La construction a débuté voici deux ans dans ce projet – élaboré et financé par la Turquie – qui s’étendra sur 100.000 mètres carrés de terrain.

La construction doit reprendre, dans l’hôpital de l’Amitié turco-palestinienne à Gaza, puisque les travailleurs attendent qu’Israël autorise l’entrée de matériaux de construction – qui sont en transit dans un port israélien depuis plus de six mois – dans l’enclave palestinienne, selon un des responsables du projet d’hôpital.

« L’idée sous-tendant cet hôpital était de mettre sur pied un projet turc dans la bande de Gaza afin de fournir des services médicaux au public et de former des étudiants en médecine qui étudient à l’Université islamique de Gaza », a expliqué à l’adresse de l’Anadolu Agency Gamal al-Khodari, chef de la commission universitaire de mandataires qui préside le projet.
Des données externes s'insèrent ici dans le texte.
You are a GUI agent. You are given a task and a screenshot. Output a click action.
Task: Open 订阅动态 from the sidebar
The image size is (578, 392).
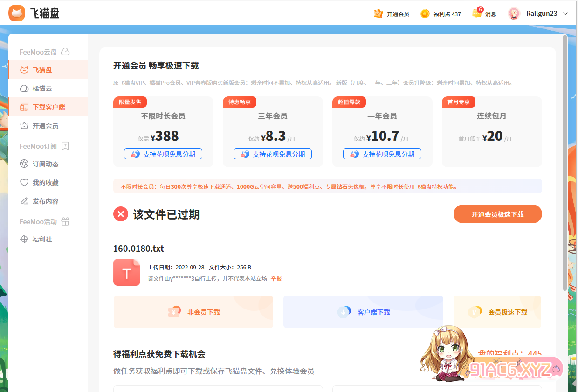[x=45, y=164]
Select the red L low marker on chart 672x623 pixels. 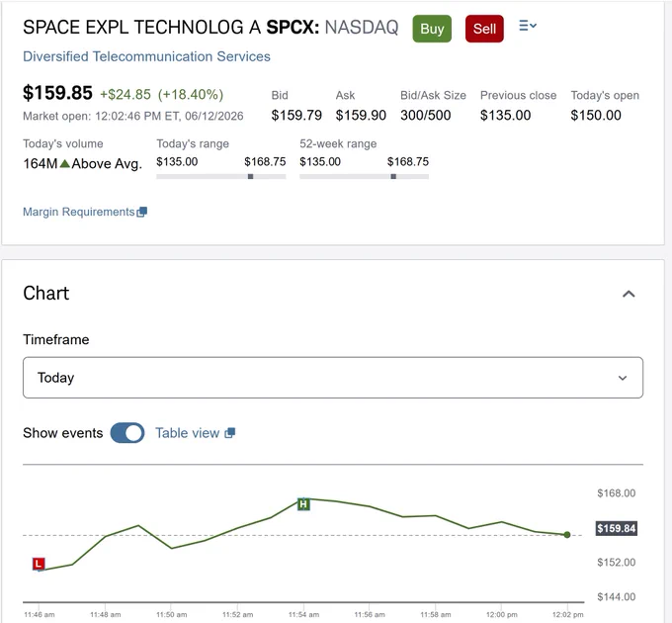(39, 564)
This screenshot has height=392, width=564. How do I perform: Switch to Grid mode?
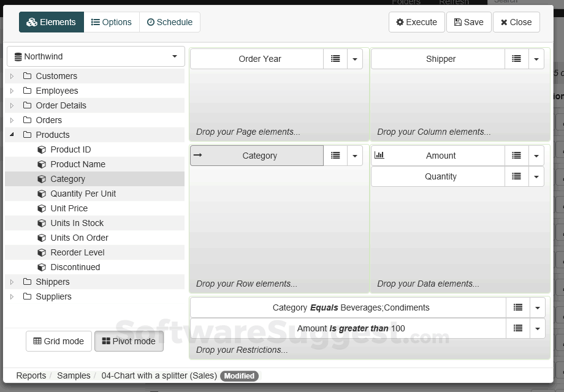pyautogui.click(x=59, y=341)
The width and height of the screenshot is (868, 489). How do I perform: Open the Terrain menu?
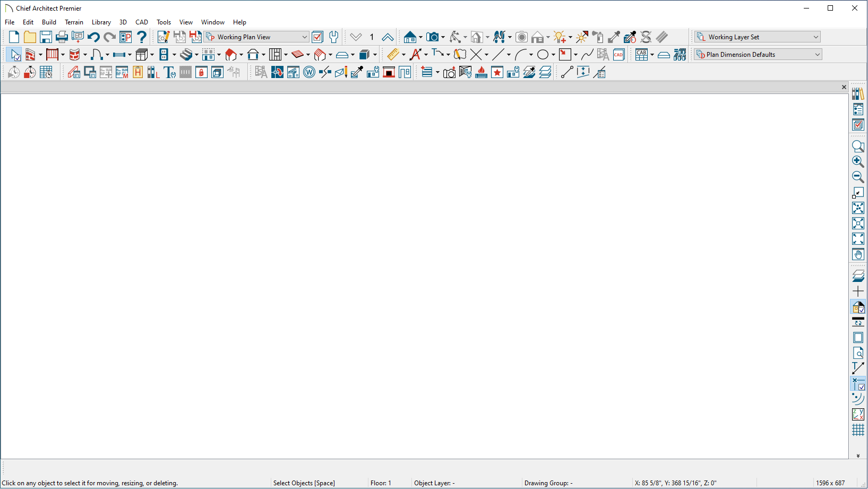point(74,22)
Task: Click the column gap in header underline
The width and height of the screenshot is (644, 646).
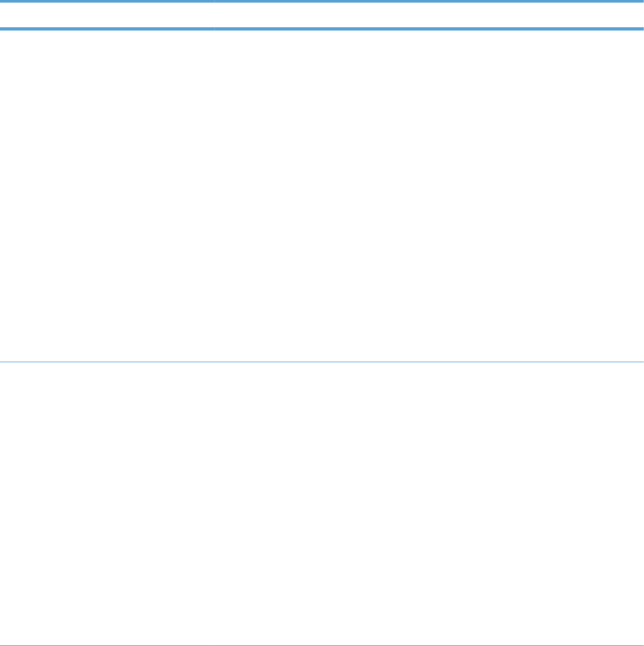Action: [214, 29]
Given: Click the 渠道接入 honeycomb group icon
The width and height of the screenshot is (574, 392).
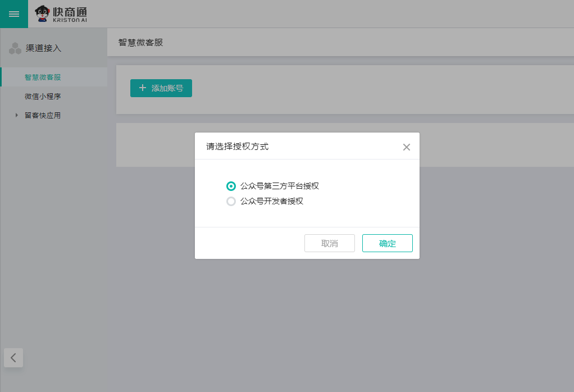Looking at the screenshot, I should [14, 48].
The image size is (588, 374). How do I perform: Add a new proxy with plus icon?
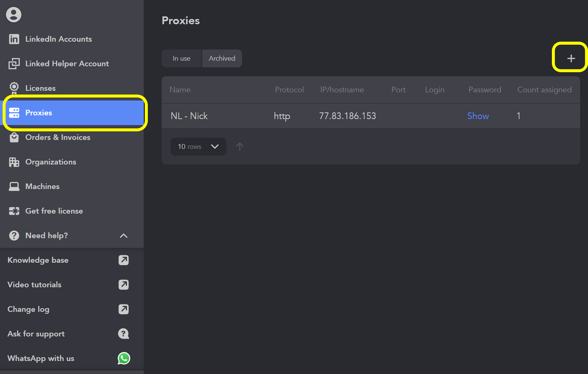[x=571, y=58]
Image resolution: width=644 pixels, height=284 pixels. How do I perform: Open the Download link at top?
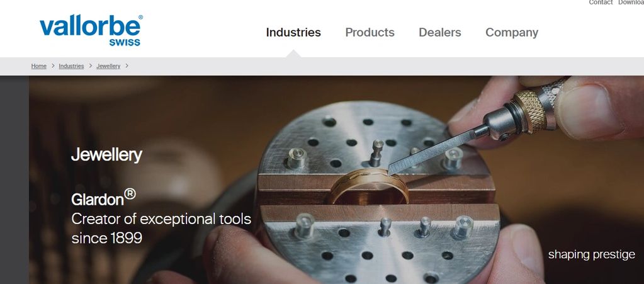pos(631,3)
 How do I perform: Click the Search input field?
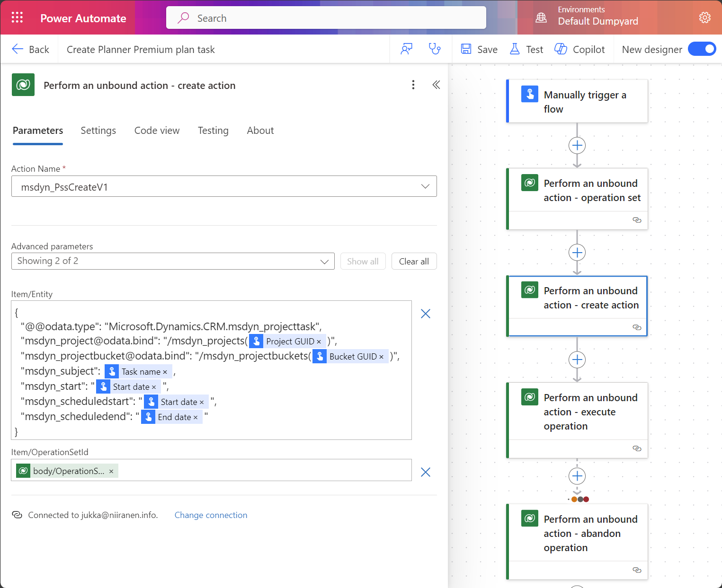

Et d’ajouter que l’hôpital, d’un coût de 34 millions de dollars, serait prêt pour l’inauguration fin 2014 si Israël respectait son annonce, la semaine dernière, d’autoriser l’acheminement des matériaux en souffrance vers l’enclave en état de siège.

La construction a débuté il y a deux ans, dans ce projet – élaboré et financé par la Turquie – qui s’étendra sur 100.000 mètres carrés. Le Premier ministre turc Recep Tayyip Erdogan a accepté de sponsoriser le projet qui lui avait été suggéré par Gamal al-Khodari lors de ce dernier en Turquie en 2010.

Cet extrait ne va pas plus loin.